OBJECTIVE — Rewrite the stretch of lines below, from the one containing "F1 Miami 2025 (236, 505)" through the last line, and shift each coordinate pair by adding 35 to both numbers. Keep every other word of those lines unchanged.

----

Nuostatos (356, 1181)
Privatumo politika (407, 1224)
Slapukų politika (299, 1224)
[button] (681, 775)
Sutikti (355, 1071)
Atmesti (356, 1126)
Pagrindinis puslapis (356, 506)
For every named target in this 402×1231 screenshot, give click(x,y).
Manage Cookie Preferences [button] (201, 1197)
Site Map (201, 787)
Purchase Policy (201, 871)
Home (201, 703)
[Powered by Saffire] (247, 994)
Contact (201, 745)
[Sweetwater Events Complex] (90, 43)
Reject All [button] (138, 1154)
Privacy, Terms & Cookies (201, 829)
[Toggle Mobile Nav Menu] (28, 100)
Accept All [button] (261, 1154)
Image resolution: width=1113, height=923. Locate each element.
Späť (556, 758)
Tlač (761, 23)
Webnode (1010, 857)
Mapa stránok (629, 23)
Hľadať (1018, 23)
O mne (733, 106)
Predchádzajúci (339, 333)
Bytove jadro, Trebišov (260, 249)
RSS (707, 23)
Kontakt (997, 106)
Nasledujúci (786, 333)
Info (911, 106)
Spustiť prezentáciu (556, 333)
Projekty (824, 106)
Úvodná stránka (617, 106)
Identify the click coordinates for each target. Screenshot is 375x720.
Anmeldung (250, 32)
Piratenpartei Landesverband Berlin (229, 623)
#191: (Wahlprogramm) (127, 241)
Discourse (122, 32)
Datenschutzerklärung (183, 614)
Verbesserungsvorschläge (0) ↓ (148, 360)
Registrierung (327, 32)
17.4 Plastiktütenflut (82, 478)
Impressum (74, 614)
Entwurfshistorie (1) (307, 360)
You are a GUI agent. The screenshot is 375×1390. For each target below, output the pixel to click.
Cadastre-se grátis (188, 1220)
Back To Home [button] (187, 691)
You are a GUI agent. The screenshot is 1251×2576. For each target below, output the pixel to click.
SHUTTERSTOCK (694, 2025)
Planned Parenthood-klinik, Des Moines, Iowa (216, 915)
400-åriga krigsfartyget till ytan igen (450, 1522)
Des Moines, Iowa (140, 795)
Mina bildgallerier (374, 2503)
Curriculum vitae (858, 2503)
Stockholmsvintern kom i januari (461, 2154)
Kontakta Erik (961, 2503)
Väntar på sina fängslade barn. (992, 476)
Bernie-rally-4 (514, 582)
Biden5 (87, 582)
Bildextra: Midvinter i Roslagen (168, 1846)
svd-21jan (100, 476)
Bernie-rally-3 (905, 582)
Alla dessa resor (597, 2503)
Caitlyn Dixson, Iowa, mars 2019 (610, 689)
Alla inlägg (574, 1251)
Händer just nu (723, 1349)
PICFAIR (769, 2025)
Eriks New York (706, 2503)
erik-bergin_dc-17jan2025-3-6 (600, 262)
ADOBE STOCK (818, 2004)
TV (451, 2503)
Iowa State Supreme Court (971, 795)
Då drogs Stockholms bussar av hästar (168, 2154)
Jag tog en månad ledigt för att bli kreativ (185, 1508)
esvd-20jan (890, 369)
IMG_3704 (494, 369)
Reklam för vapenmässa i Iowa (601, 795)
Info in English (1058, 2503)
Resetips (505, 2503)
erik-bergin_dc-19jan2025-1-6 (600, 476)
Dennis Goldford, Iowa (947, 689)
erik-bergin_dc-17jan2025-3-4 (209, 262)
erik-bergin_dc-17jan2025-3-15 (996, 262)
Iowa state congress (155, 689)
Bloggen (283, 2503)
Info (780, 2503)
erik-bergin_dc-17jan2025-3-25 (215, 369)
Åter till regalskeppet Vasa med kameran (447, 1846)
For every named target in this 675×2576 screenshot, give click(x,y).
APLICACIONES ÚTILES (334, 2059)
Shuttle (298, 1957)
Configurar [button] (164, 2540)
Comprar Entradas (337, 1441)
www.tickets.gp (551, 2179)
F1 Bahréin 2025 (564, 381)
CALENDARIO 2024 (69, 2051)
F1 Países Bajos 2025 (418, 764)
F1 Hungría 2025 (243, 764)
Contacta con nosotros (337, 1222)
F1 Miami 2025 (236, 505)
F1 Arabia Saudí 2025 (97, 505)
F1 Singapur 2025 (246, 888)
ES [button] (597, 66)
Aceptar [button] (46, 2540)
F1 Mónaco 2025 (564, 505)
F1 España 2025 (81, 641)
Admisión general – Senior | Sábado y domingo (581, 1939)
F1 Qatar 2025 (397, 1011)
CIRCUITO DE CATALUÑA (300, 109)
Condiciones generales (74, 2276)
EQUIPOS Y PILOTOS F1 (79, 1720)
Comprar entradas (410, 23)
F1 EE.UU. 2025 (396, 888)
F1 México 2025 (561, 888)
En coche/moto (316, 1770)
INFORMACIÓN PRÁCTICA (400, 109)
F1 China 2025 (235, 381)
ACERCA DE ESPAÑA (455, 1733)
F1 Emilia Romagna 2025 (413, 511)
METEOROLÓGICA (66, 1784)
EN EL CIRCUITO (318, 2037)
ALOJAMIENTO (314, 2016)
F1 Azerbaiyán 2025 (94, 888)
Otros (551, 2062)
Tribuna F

----

ANSWER TO THE EXERCISE —
F1 Miami 2025 (271, 540)
F1 Arabia Saudí 2025 (132, 540)
F1 Singapur 2025 (281, 923)
ES [button] (632, 101)
Aceptar [button] (81, 2575)
F1 Mónaco 2025 (599, 540)
F1 España 2025 (116, 676)
Admisión general – Senior | Sábado y domingo (616, 1974)
F1 Qatar 2025 (432, 1046)
CIRCUITO DE CATALUÑA (335, 144)
Condiciones generales (109, 2311)
EQUIPOS Y PILOTOS F1 (114, 1755)
Comprar entradas (445, 58)
F1 EE.UU. 2025 (431, 923)
F1 México 2025 (596, 923)
En coche/moto (351, 1805)
INFORMACIÓN PRÁCTICA (435, 144)
F1 China 2025 (270, 416)
ACERCA DE ESPAÑA (490, 1768)
F1 Emilia Romagna 2025 (448, 546)
METEOROLÓGICA (101, 1819)
EN EL CIRCUITO (353, 2072)
ALOJAMIENTO (349, 2051)
F1 Azerbaiyán 2025 (129, 923)
Otros (586, 2097)
Tribuna F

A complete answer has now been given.